The Va Va Vooming of Vending Machines
Posted on : 23-01-2008 | By : admin | In : CRM
ATMs, flight check-in kiosks, and subway ticket machines have made consumers much more comfortable with using their credits cards at self-serve machines. And, of course, the growth of online retail has resulted in many people shelling out hundreds, if not thousands, of dollars without first touching their purchases or dealing with a live salesperson.
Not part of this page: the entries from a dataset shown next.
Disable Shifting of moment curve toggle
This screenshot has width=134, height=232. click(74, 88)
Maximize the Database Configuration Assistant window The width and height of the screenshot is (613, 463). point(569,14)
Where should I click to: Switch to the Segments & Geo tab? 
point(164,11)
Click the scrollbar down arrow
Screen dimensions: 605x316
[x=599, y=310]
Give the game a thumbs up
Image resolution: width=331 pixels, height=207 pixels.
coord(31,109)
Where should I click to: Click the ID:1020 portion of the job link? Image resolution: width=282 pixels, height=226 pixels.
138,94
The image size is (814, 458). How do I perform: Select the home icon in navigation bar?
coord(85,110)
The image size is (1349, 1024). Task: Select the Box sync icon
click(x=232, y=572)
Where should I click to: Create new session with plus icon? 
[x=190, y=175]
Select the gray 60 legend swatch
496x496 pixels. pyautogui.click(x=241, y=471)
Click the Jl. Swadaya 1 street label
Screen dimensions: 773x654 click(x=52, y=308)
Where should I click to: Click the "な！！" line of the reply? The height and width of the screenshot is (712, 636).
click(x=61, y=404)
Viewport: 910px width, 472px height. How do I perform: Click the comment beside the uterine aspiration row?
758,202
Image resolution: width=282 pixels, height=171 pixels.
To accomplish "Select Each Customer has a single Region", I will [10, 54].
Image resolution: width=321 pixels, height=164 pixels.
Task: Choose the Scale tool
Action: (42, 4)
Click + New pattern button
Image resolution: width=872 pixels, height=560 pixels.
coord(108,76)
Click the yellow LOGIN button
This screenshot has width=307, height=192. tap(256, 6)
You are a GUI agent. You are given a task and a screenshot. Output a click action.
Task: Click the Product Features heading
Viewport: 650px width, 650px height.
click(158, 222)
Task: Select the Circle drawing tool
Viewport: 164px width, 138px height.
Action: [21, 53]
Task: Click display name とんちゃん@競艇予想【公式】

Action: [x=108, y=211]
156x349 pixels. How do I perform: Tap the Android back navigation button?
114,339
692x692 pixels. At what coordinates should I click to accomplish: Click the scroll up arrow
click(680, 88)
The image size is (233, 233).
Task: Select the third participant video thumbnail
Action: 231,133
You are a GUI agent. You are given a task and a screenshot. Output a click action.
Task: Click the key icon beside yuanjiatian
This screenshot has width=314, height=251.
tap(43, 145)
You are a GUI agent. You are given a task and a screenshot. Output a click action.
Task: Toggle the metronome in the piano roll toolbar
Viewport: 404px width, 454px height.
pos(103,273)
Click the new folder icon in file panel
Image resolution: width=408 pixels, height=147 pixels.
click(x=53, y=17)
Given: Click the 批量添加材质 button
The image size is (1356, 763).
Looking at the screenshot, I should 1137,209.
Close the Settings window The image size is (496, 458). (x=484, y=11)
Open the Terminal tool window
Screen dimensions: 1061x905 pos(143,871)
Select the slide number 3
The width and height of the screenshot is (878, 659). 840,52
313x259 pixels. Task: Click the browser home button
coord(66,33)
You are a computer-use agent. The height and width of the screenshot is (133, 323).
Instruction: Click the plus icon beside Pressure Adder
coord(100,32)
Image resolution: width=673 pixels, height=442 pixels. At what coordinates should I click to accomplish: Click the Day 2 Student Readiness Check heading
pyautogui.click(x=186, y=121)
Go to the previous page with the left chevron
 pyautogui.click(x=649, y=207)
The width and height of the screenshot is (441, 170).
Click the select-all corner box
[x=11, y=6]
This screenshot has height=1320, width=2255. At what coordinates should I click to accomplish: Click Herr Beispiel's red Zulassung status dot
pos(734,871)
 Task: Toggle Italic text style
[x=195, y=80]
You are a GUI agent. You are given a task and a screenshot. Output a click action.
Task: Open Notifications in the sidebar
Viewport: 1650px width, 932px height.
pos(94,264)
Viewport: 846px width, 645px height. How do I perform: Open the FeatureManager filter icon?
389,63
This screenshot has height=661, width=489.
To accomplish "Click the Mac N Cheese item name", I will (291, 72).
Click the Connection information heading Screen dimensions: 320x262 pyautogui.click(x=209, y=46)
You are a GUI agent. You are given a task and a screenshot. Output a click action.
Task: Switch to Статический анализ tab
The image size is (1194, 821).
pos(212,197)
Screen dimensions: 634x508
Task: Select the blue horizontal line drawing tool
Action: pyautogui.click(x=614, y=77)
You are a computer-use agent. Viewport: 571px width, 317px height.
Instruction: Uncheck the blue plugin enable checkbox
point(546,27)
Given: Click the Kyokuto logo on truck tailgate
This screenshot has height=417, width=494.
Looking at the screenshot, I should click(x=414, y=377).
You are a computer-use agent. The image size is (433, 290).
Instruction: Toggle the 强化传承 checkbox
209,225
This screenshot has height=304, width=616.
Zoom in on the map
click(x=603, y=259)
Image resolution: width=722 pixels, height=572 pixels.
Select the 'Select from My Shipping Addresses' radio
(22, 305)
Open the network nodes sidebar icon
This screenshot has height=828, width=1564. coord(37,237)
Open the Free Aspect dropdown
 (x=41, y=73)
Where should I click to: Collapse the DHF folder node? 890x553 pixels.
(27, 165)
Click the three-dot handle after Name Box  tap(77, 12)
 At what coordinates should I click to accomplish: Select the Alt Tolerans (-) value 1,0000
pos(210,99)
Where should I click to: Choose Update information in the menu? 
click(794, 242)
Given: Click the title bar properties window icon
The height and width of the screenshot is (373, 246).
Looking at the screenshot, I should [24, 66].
Some shoppers even prefer no-touch to high-touch customer service, which is often a euphemism for pushy sales clerks. “When I go to buy perfume at a department store, I come out of there smelling like everything under the sun,” says Madeline Wallace of Long Island City, N.Y. Instead, she prefers the new Coty vending machine that sells Jennifer Lopez and David Beckham fragrances in New York’s Queens Center .
Automated shopping takes no-touch service to the next level. “The appeal is similar to an online purchase but with immediate gratification,” says Gower Smith, CEO of ZoomSystems, which created the software and machines to sell Apple iPods in airports and Macy’s stores. Macy’s had such a strong response from flush female shoppers since the company started testing the concept in 2005 that it’s now rolling out automated machines in 400 stores.
This past fall, Elizabeth Arden, Coty, and Rosetta Stone, a language-learning software maker, signed on with ZoomSystems as well. The machines let these companies hawk their wares in places where they wouldn’t set up standalone stores or where existing stores have been shuttered.